There are quite a few books where we can find terms used in Lean Six Sigma methodology. The topic is not whether we use the same technical terms since Lean Six Sigma uses knowledge of statistics, mathematics, project management, psychology, and business operations, but rather on developing new maps for Lean Six Sigma.
The map that I will refer is the map of the theory of dynamical systems, which is a map that denotes an evolutionary function used to create discrete dynamical systems. Any dynamic system has a chaotic behavior and is a generator of fractals. In evolution systems we have an evolution in time of a system.

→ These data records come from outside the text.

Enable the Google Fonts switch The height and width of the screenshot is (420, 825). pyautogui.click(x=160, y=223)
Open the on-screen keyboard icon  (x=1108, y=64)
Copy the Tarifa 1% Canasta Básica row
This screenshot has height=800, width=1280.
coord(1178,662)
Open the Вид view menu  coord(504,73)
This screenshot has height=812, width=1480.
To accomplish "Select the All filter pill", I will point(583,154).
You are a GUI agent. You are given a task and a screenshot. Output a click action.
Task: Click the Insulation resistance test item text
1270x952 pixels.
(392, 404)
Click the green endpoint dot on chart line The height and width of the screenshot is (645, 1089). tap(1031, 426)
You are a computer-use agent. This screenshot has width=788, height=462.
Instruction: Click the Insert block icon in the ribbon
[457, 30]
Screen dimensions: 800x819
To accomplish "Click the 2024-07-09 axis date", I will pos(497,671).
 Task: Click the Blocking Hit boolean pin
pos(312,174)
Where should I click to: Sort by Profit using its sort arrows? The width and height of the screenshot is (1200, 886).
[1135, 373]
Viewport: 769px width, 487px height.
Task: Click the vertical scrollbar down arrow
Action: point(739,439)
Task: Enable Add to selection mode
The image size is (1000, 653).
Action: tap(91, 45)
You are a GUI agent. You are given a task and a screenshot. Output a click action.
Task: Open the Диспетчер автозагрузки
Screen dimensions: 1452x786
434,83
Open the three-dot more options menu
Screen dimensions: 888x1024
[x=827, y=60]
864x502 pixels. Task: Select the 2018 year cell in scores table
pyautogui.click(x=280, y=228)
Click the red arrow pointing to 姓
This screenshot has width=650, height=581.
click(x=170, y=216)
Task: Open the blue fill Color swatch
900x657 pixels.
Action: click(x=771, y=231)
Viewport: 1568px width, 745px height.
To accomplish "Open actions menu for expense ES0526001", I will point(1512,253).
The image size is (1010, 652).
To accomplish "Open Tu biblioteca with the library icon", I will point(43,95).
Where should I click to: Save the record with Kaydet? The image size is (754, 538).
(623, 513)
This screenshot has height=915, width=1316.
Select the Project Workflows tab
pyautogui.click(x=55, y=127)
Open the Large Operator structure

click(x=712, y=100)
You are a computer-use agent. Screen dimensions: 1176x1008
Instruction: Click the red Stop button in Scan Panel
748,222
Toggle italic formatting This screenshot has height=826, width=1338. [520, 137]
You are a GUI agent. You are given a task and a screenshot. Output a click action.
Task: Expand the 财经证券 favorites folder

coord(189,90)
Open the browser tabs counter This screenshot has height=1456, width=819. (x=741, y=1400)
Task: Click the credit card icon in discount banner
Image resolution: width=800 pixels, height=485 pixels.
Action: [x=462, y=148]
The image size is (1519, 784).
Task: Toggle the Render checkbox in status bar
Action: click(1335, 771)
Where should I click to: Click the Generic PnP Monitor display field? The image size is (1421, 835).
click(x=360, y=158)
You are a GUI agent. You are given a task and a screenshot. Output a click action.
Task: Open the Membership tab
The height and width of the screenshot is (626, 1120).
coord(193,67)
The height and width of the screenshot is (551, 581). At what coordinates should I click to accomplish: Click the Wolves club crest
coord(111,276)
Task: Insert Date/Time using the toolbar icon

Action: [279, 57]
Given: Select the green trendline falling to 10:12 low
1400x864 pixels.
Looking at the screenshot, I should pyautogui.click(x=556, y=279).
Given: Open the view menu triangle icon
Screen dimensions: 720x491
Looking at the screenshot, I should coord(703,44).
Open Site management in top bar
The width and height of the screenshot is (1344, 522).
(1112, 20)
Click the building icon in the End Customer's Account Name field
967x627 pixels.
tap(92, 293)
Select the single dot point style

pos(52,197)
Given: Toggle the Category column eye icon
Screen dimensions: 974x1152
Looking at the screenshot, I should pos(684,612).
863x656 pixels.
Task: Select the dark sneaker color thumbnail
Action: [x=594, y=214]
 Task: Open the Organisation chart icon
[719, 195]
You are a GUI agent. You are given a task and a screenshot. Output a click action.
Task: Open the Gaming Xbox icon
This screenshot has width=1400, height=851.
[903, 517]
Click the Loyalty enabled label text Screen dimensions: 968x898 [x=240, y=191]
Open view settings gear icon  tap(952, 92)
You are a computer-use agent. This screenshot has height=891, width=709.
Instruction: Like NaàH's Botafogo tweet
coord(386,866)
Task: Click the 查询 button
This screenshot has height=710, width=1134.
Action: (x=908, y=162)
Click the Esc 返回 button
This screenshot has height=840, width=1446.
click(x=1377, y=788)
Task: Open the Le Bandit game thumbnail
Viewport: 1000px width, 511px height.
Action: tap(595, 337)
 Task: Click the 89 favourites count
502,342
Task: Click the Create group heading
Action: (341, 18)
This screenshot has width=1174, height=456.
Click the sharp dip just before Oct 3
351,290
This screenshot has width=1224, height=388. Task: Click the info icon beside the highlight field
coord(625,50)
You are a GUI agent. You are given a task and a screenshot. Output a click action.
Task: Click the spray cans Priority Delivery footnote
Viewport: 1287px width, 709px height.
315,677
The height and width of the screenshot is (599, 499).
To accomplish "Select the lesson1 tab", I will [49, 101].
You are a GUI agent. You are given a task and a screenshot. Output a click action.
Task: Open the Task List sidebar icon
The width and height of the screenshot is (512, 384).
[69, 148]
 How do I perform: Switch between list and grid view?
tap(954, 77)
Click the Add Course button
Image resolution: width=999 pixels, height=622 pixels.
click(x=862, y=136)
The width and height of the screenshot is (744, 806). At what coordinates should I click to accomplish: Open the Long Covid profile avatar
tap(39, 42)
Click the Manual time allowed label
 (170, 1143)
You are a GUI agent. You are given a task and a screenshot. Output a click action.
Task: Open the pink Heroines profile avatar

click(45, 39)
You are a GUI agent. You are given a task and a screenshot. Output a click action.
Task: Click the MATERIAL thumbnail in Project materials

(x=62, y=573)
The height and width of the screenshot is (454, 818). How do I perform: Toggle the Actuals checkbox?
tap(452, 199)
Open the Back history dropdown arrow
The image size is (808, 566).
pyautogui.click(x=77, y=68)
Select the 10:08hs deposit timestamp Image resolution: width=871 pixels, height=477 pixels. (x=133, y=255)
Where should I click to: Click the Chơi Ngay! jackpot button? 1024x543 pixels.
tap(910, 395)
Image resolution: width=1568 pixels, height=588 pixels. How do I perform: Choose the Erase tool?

To be able to design and construct dynamical systems in Lean Six Sigma we will need to ensure that there is a certain chaos and that many fractals are developed. An example of fractals are projects that would have the same pattern and present an isomorphic behavior. The systems that are closed and where we do not understand their evolution will not be able to use the limit set that is the state a dynamical system that is reached after an infinite amount of time has passed, by either going forward or backwards in time. Limit sets are important because they can be used to understand the long term behavior of a dynamical system. Once we eliminate the smoothing of space-time, we can develop and design the dynamic systems as part of Lean Six Sigma environment. Now, if we refer to single-particle states the concentration is missing. If we want to characterize the dynamics of a single particle, we need to look at its possible trajectories which is a sequence of events that the particle can take as it hops back and forth between its two states. If we break each trajectory into two-step piece, we are in fact using a Markov model. In a Markov model, the probability of jumping to a particular state at a time "t" depends only on that particular state and what state it jumps from, and does not depend on the probabilities of the earliest states in the trajectory. If we connect the dynamic system map to a Lean Six Sigma environment we will see many trajectories that will be moving back and forth as one of the system's characteristics. Since time and space can only be measured over large intervals, the concept of developing fast projects is in fact false under both Markov's model and dynamical system model map.